DATA FOR THIS EXERCISE
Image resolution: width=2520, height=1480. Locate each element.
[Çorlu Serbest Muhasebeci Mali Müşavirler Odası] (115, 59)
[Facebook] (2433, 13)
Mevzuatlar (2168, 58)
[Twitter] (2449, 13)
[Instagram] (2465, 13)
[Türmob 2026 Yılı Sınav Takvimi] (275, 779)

TASK DESCRIPTION
All of the records above need to be copied exactly.

RESULT FOR THIS EXERCISE
Image resolution: width=2520, height=1480. Locate each element.
[Çorlu Serbest Muhasebeci Mali Müşavirler Odası] (115, 59)
[Facebook] (2433, 13)
Mevzuatlar (2168, 58)
[Twitter] (2449, 13)
[Instagram] (2465, 13)
[Türmob 2026 Yılı Sınav Takvimi] (275, 779)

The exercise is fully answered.